• Decrease font size
  • Return font size to normal
  • Increase font size
U.S. Department of Health and Human Services

Inspections, Compliance, Enforcement, and Criminal Investigations

  • Print
  • Share
  • E-mail

Aap Implantate AG 16-Jul-04

Department of Health and Human Services' logoDepartment of Health and Human Services

Public Health Service
Food and Drug Administration

 

Center for Devices and
Radiological Health
2098 Gaither Road
Rockville, MD 20850


WARNING LETTER

VIA FEDERAL EXPRESS

JUL 16 2004

Mr. Uwe Ahrens
CEO
Aap Implantate AG
Lorenzweg 5
12099 Berlin, Germany

Dear Mr. Ahrens:

During the inspection of your firm located in Berlin, Germany on January 26-29, 2004, United States Food and Drug Administration (FDA) investigator, James P. Mcreavey,
determined that your firm manufactures labeled non-sterile Class I and labeled non-sterile Class II orthopedic implants. Additionally, your firm has a current 510(k) under review for a labeled sterile Class II orthopedic implant.
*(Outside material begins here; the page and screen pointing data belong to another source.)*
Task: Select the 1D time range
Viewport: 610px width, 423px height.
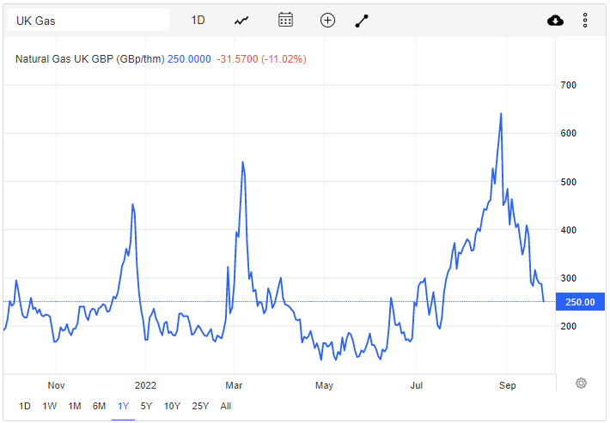Action: coord(25,406)
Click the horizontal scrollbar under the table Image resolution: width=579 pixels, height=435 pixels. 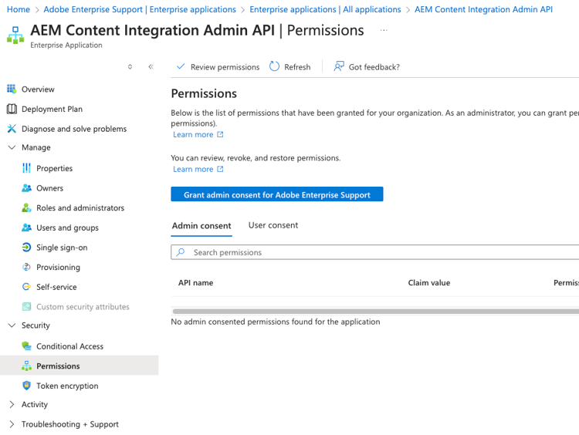point(374,312)
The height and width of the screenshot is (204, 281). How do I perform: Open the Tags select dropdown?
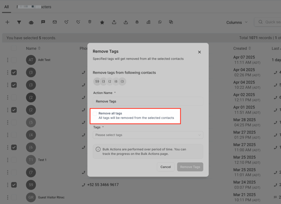point(148,135)
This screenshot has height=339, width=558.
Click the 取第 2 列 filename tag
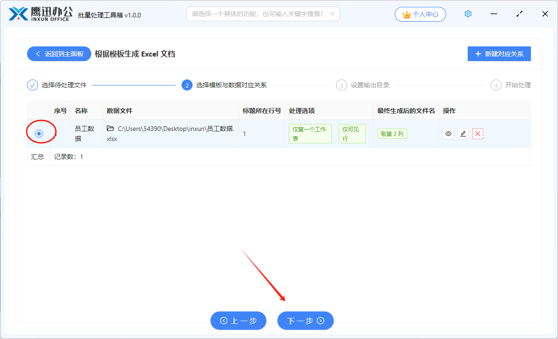point(392,134)
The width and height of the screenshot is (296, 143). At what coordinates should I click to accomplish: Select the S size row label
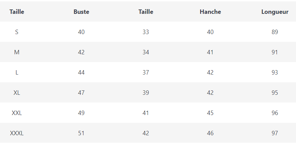(17, 32)
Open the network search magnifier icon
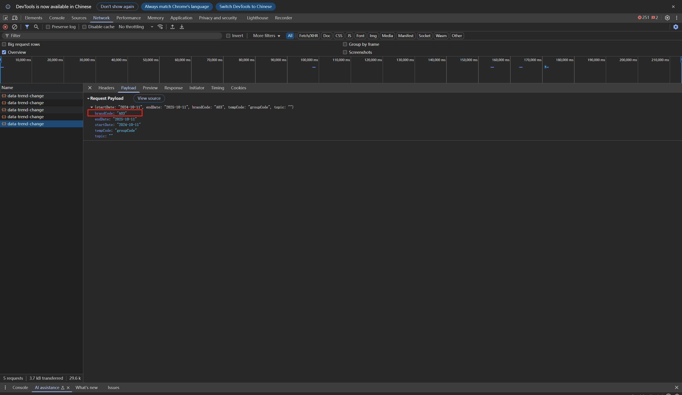Viewport: 682px width, 395px height. pyautogui.click(x=36, y=27)
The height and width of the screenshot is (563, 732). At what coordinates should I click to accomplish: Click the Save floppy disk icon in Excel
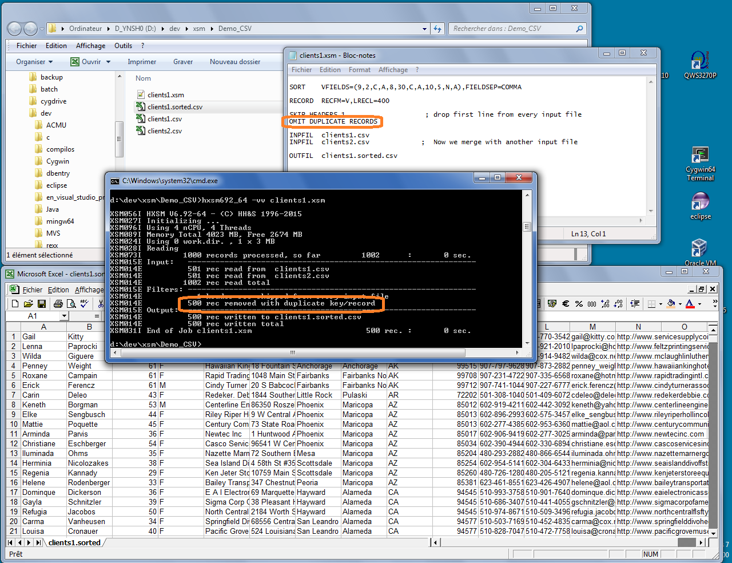pos(42,304)
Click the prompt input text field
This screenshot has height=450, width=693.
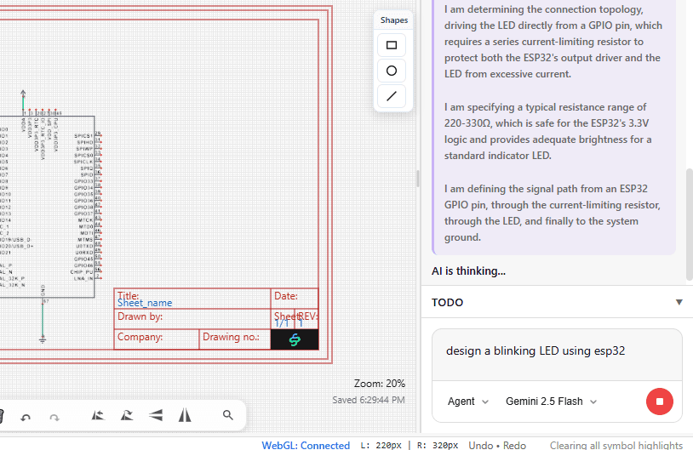[557, 351]
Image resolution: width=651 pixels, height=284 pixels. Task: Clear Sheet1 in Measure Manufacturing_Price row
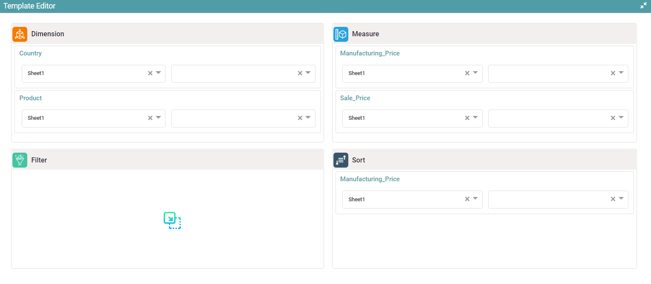point(467,73)
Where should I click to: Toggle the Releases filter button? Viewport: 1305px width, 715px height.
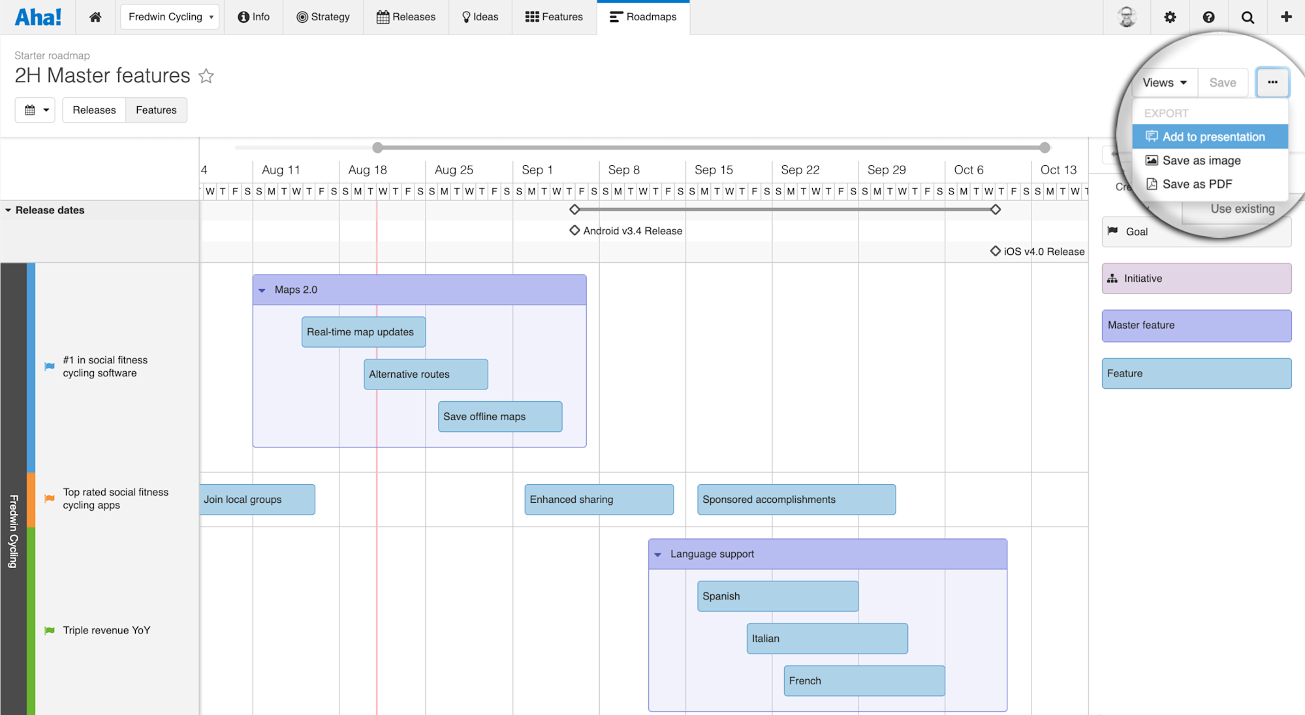(93, 110)
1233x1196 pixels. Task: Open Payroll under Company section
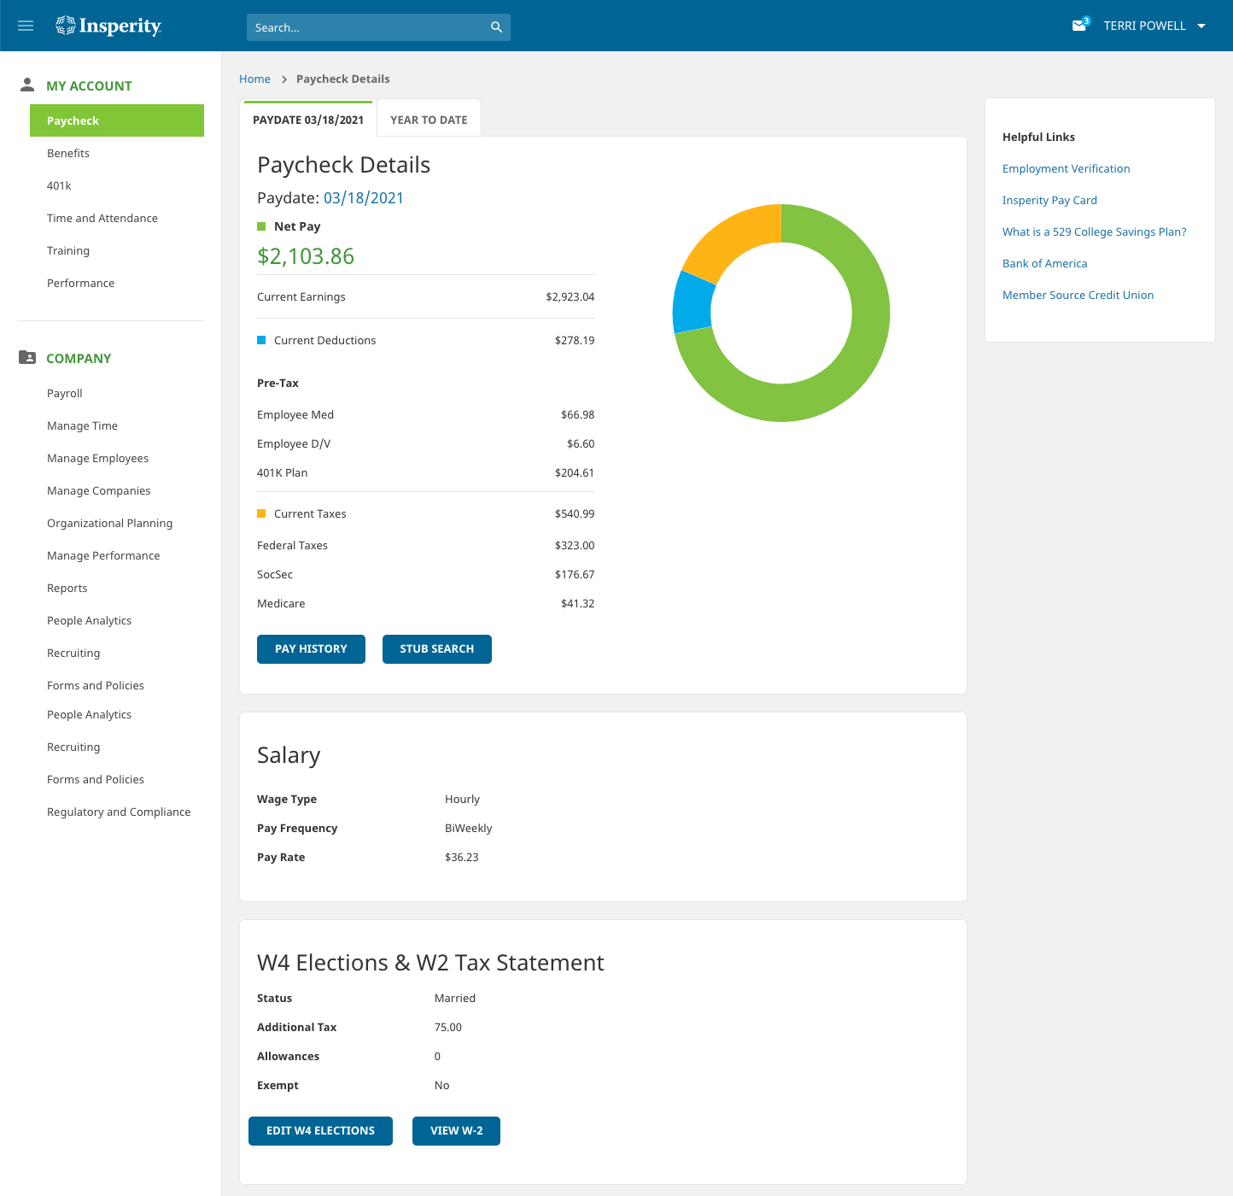click(65, 393)
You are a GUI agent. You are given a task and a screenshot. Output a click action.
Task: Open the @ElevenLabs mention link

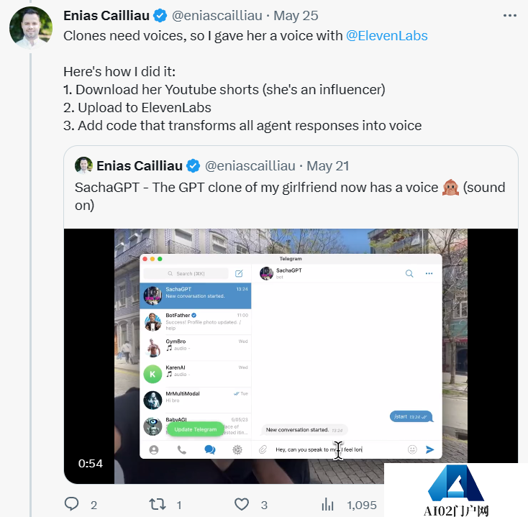[x=386, y=35]
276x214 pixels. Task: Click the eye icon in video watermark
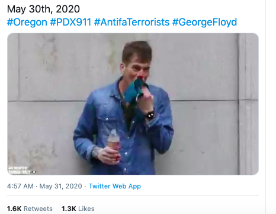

These products are devices within the meaning of Section 201(h) of the Federal Food, Drug, and Cosmetic Act (the Act) [21 U.S.C. 321(h)].

The investigator documented significant violations from the Quality System (QS) regulation Title 21, Code of Federal Regulations (CFR), Part 820. These violations cause the devices listed above to be adulterated within the meaning of section 501(h) of the Act [21 U.S.C. 351 (h)], in that the methods used in, or the facilities or controls used for, their manufacture, packing, storage, or installation are not in conformity with the Current Good Manufacturing Practice (CGMP) requirements established by the QS regulation.

Your firm’s significant violations include, but are not limited to, the following:

1. Failure to establish and maintain adequate design input procedures, as required by 21 CFR 820.30(c), Design Input.

The QS regulation under 21 CFR 820.30(c) requires the Design Input procedures to include a mechanism for addressing incomplete, ambiguous, or conflicting requirements.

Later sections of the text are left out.